Bring a supportive friend or family member—or complete this on your own. Recognize and respect that everyone grieves differently. One person’s grief pilgrimage will have different goals and expectations than another person’s. There may be family members who don’t want to join you because they are not ready or they have already processed their grief in different ways. If you invite people, discuss your plans and expectations in advance.
Make a Back-up Plan
Visiting or revisiting the site may elicit the pain and grief you previously experienced or bring up new emotions. This may trigger difficult responses, even if you have never seen the site before. Strategize how to cope with any overwhelming emotions that may arise. If you deal with post-traumatic stress disorder (PTSD) symptoms, make a plan—perhaps with the help of a counselor. Have an exit prepared, but don’t rush away before you accomplish what you set out to do. Find a place to regroup near the site you plan to visit.
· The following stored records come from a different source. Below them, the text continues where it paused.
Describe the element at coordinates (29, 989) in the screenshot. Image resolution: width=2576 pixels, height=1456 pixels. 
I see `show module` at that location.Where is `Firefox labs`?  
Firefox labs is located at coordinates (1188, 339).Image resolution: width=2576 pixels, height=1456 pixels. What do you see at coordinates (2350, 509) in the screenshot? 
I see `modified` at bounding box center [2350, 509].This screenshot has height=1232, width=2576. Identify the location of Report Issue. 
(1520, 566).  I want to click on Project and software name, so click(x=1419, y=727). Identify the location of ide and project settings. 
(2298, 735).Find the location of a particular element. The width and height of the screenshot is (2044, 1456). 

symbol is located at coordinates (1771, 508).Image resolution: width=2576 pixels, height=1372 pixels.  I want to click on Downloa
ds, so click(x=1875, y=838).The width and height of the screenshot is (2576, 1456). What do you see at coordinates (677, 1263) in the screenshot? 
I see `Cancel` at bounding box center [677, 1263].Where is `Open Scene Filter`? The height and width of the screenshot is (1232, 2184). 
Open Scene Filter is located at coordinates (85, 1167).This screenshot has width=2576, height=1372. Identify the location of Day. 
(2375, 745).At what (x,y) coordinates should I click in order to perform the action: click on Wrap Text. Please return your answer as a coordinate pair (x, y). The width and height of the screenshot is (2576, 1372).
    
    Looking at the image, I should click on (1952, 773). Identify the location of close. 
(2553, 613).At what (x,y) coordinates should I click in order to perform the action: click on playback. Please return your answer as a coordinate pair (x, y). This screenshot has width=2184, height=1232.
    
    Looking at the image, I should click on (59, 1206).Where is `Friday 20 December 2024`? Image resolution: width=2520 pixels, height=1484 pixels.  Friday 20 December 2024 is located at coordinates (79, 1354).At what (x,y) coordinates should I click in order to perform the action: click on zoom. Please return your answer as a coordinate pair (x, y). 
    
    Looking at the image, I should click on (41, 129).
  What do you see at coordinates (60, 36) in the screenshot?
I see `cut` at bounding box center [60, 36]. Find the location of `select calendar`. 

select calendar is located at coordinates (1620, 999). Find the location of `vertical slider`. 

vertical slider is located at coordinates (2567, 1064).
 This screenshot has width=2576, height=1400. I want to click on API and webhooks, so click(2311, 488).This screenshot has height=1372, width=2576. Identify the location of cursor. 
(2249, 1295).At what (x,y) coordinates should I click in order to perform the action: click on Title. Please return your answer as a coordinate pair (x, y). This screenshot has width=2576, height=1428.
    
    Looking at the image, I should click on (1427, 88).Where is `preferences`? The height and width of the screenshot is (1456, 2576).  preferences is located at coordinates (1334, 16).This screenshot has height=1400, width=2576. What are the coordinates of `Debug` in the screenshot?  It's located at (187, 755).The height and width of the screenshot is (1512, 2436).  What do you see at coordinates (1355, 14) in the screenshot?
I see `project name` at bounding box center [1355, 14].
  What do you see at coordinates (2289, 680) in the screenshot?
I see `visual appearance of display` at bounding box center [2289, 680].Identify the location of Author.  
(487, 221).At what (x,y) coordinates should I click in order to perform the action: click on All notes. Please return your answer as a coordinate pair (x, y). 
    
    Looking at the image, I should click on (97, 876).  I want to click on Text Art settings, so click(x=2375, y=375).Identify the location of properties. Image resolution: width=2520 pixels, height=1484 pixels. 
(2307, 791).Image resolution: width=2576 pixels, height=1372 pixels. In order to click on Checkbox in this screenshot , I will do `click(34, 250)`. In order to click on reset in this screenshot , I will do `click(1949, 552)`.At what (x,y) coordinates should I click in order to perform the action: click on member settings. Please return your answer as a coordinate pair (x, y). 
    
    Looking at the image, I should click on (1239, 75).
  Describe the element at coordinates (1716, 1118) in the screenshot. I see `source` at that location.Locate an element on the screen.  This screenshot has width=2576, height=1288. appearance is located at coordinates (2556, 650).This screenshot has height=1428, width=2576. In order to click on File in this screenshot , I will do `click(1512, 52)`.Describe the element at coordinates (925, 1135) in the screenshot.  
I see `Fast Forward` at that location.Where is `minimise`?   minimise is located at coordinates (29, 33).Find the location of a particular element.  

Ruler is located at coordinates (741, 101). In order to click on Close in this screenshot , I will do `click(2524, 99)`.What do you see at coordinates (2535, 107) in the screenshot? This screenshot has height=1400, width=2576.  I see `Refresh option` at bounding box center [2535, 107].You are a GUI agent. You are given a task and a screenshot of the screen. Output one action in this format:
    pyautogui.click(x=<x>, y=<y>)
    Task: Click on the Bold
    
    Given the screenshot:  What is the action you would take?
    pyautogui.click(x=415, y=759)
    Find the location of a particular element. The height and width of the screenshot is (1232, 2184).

Set Realistic Expectations
This pilgrimage may be a quest for peace and closure, but recognize that you may not find the answers or closure you seek. In fact, this journey may bring up more questions than answers. As much as you knew your loved one, you may not know everything about what they felt and how they dealt with the events leading up to their death. Answer the questions you can, and be flexible with your idea of closure. Be realistic about what you can accomplish and be prepared that this experience might not turn out exactly as expected.
At the Site
Give yourself time to process everything. Recognize that heavy grief is exhausting. You may need extra time, comfort, or space when you physically and emotionally revisit an earlier place of grief and pain. Be careful not to make the location of your loved one’s death a sacred place or an idol that controls you. Say a prayer, have a moment, read a Bible verse, write in your journal—whatever comforts you.
Consider a souvenir: take a picture, find a rock, pick a flower/leaf to press, or buy a souvenir from the town/region. Be careful what you leave, especially if the site is owned by someone else. (No one wants plastic flowers that will be plowed under at the next snowfall.) Contact the owners or the park staff for suggestions of a memorial. Perhaps they have an idea for a bench, a marker, or a tree to commemorate your loved one. They may have an idea you never considered. Be flexible and respect the property and its owners.
A sadiversary grief pilgrimage may provide a comforting quest to grieve, honor, and remember your loved one. To maximize your experience, plan your goals in advance, set realistic expectations for yourself, and consider what you will do at the actual site. Expect that not everything will be explained or come to closure. I encourage you to look to Jesus for the peace that passes understanding (Philippians 4:7), and recognize that we won’t understand everything this side of heaven.